問題 A
瀬戸内の観光をめぐる対談の本文を読み、次の問いに答えてください。
(i) 川原氏が生まれた島の名前は何ですか。
(ii) 川原氏がその島に作りたいと話しているものは何ですか。
(iii) 瀬戸内を訪れた海外の人たちが、ただ一つの不満として口をそろえて言っていることは何ですか。
問題 B
瀬戸内の観光をめぐる対談の本文を、最後の文の後から書き継いでください。

本文

►

地方の魅力を下げる、ボランティアガイドという「無料の暴力」 観光客も地元もWin-Winになる、これからの観光ビジネスの解

プロデューサー川原卓巳氏が主宰する、自分らしさを探究するオンラインサロン「SENSE」。同サロンが開催するイベント「勝手に国家戦略会議」に、『まちづくり幻想』の著者で、まちづくりの専門家・木下斉氏が登壇。川原氏と日本の観光ビジネスの課題と解決策を語り合いました。

海外富裕層が見る瀬戸内の魅力と課題

川原卓巳氏(以下、川原):いきなり脱線しちゃうけど、俺は生口島という広島の島生まれなんですよ。しまなみ海道があって、ある雑誌だと、世界一行きたいと言われているような観光地でもあると。

俺は、ここに水上着陸可能なプライベートジェット用の空港作りたいんです。『サンダーバード』みたいに、海がバシャーと開いて、ウィーンと上がってきて、ここにブーンと着くと、楽しいじゃん。

木下斉氏(以下、木下):あ、水上ってそういうことね。

川原:そうそう。そこから水上タクシーとかで好きな島に送客する、みたいなことができたら、めっちゃ人が来るなっていうイメージが持てていて。やらない(笑)?

木下:でも、瀬戸内って本当にみんないいと言うんですよ。海外でも都市視察とかに行くと、地域の再生をやっている会社の社長・会長って、だいたい地元のすごい金持ちの人がやっていたりして。そういう人も「日本に行った」と言うと、やっぱりだいたい瀬戸内に行っているんですよね。

アドリア海だ、カリブ海だ、エーゲ海だ、なんだかんだ世界中のいろんな海も行ったけど、瀬戸内海もすごくいいと。ただ唯一、いろんな宿とかがしょぼすぎるとみんな言っていて。

川原:そうなのよ。

木下:だから環境はいいんだけど、トータルで見るとまだ改善の余地がすごくある。今の海上空港の話であったり、そこから人が移動できるような仕組みだったり。

宿とかも、もっとちゃんとしたアーキテクトの宿を一棟貸しとかで借りられるようなものがちゃんと揃ってくると、おそらく本当に稼げる観光になるんだと思うんですよね。

タクミンに求められる役割

川原:うーん。島への恩返しも含めて、ちょっとそれをやろうかなと思って。

木下:いいですね。でも、やりたいと言っている人たち、けっこういますよね。別荘オークションに出したいという人たちが、この間も来ていましたね。

だから、みんなやっぱりやりたいというか、需要はすごく出てきているので。誰かが先陣を切ってやらなきゃいけないという意味では、出身でもあるので、タクミンがそれをやる。

日本の瀬戸内海のすばらしさ、自然や環境はいいけど、そこにサービスやファシリティがちゃんと追いついてくるところまでを、誰かが切り開いていかなきゃ。

◄

資料
►

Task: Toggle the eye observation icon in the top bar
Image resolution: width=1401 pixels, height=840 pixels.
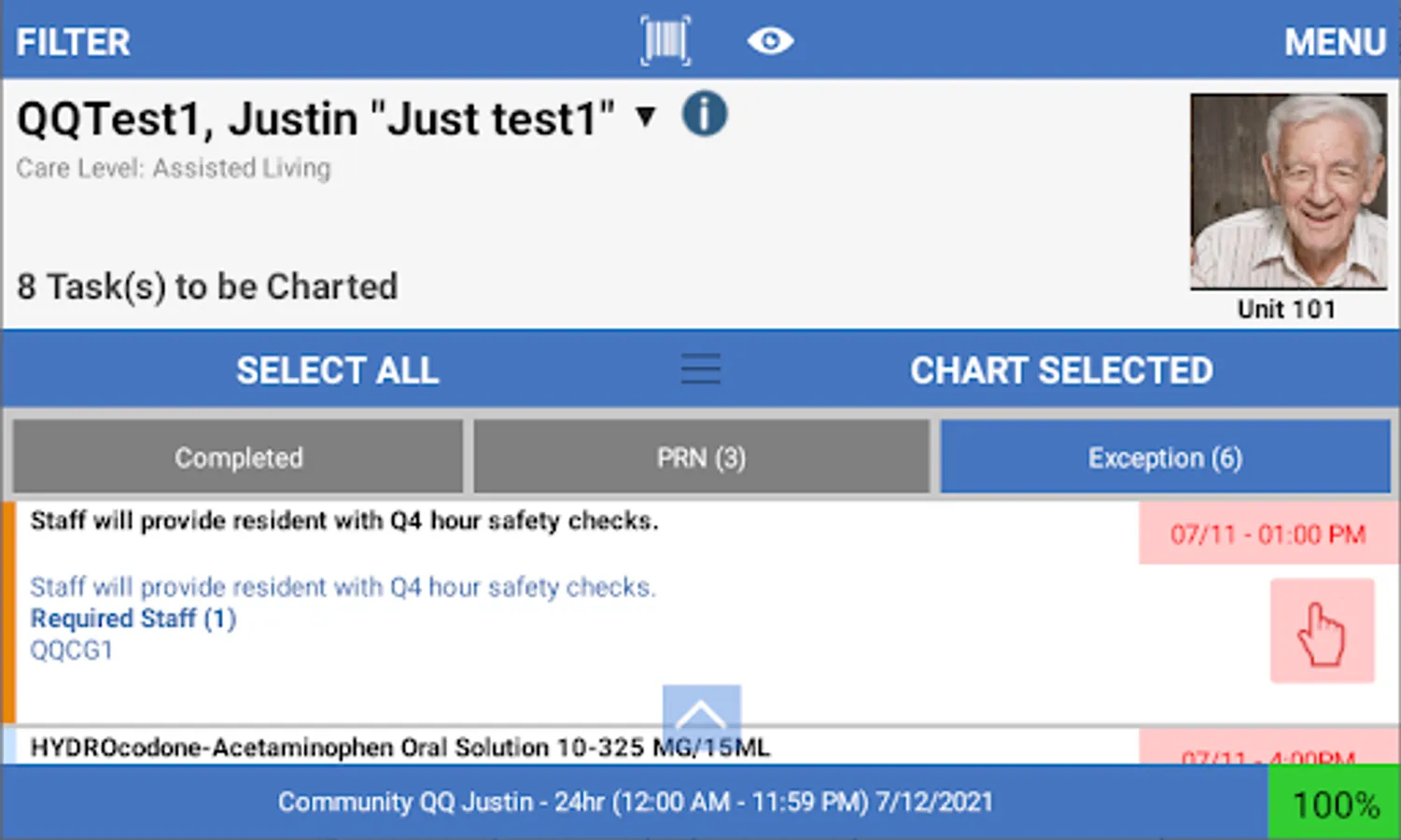Action: (x=770, y=40)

◄

解答 A
(i) 生口島
(ii) 水上着陸可能なプライベートジェット用の空港
(iii) いろんな宿とかがしょぼすぎること

解答 B
それはさっきの話と同様で、外からじゃ困るんですよね。できれば、内発的に起こるべきなので。やっぱり本当にタクミンとかがやったほうが……。もちろん僕も、一緒になってやれるんだったらやりたいなと思うし、領域としては瀬戸内の可能性はすごく高いし。

川原:可能性があるよね~。

木下:瀬戸内は、造船所とかがほとんどだめになっていくので。

川原:わかる。

木下:瀬戸内工業地域の造船所って、めちゃめちゃいい立地にでかい造船施設を持っているでしょう? 

川原:そうなのよ。

木下:でも、あれはほとんどいらなくなるから、ほぼ除却して、そこにちゃんとした今言ったみたいなものを置き換えていく戦略がすごく必要だと思います。じゃないと、ただの廃墟が残っちゃうから。

川原:造船所を更地に戻すの、むっちゃ高いんですよ。

木下:あれは、基礎とか含めてとてつもなく金をかけて作っているから、壊すのもめっちゃ大変なんだよ。基礎はもう壊しきれないから、だいたいみんな壊さないで上物だけ建てたりね。いろいろするんだけど、やっぱりきれいにはしたほうがいいよね。

川原:試算したら、4桁億円かかるんだよね。

木下:すごい。

日本の観光ビジネスが抱える大きな問題

川原:今回の場合は、国家戦略会議でありながら、地方のプロであるキノピーとしゃべっているので、もう1つの観点として、「地方にどう送客するか」という話もすごくしたいなと思っていて。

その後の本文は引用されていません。